God had actually called each person that came to offer their ‘Brokenness’ to the ‘Broken’; Their ‘Loss’ to those that had great loss; Their ‘Pain’ to those that had experienced the worst of all pains.
What was so beautiful in this moment is that I realized by ‘Offering our Brokenness, God wanted to bring Wholeness’. It seems so opposite of what I have learned in the church. I had always been taught that I needed to be whole before I could help others; I needed to be completely healed before I stepped into someone else’s wounds. The truth I discovered that night was God doesn’t look for our ‘Wholeness’, He desires to use our ‘Brokenness’ as a platform for our and others ‘Wholeness’.
Psalms 51 is a great picture of this. David is King. He had failed with Bathsheba and now he was crying out to God to “Create in Him a clean heart and renew a right spirit within him.”
David was broken. David was undone. David had deep wounds and deep sorrow. Yet God did not take away King David’s Ministry.
Instead, God enlarged it.
As David offered his ‘Brokenness’ God restored his ‘Wholeness’. I imagine the wounds of David’s failure never left him.

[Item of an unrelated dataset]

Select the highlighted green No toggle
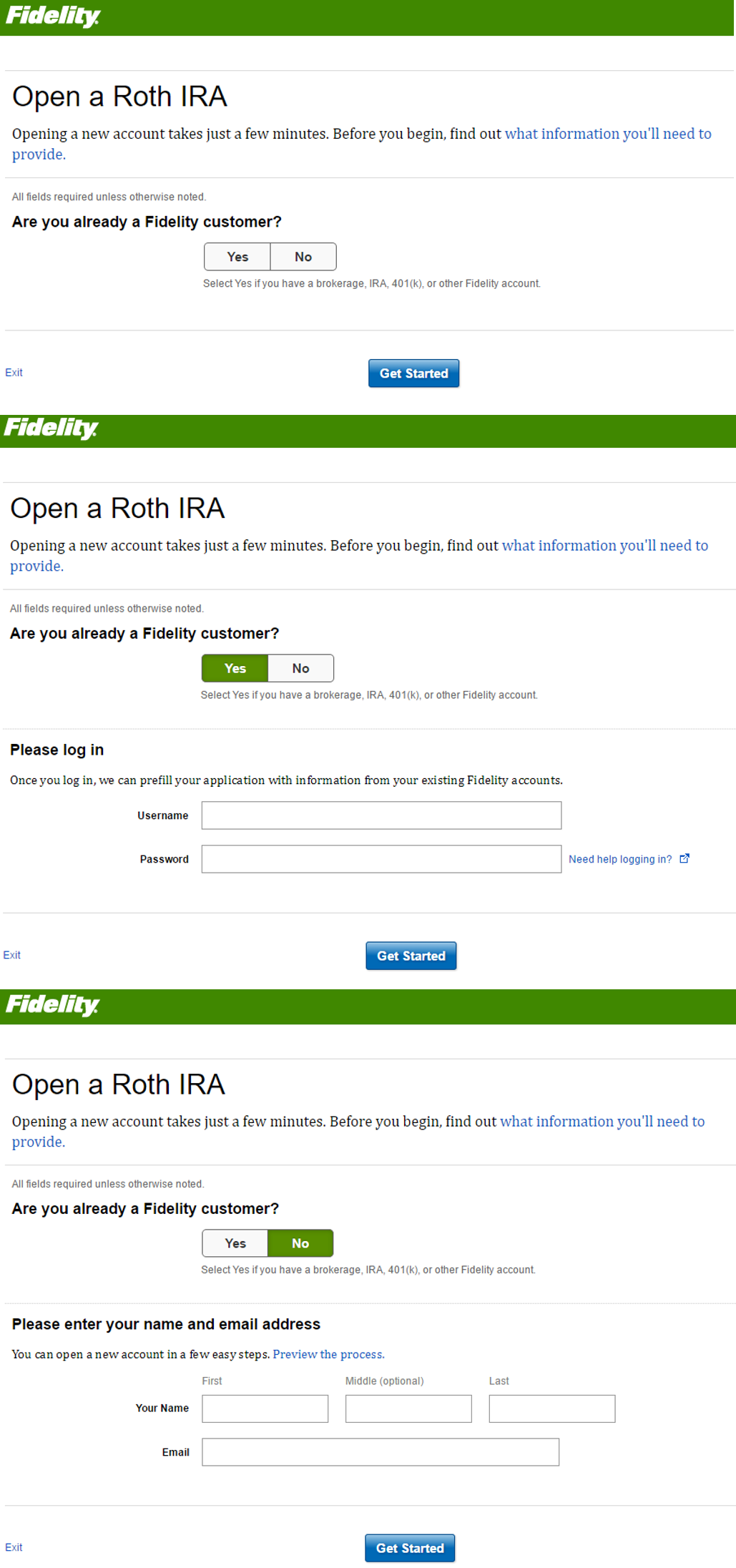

King David knew he was weak. He knew that God could restore and do something in him that he could not do in himself.
I always thought of this passage as a repentance passage. It is, but it’s also more. David doesn’t graduate from Psalms 51, instead, Psalms 51 defines Him. David is nothing without God. He is not able to make himself whole. He is ‘Broken’ and, therefore, he will always need to seek his ‘Wholeness’ in God.
Friend, we are the same.
Our ‘Wholeness’ always rests in Jesus. He cleanses, He forgives, and He creates newness in us. But that ‘Wholeness’ isn’t what gives us a seat at the table of the ‘Broken’. Rather, it is the journey of healing through our ‘Brokenness’ that enables us to offer hope to the ‘Broken’.
How does God want to use your ‘Brokenness to sit with the Broken’ and bring hope?
If we are going to be defined by God’s ‘Wholeness’ and be used by Him, we must always meet Him and others in our ‘Brokenness’.
But He said to me, “My grace is sufficient for you, for my power is made perfect in weakness.” Therefore, I will boast all the more gladly about my weaknesses, so that Christ’s power may rest on me.” (2 Corinthians 12:9)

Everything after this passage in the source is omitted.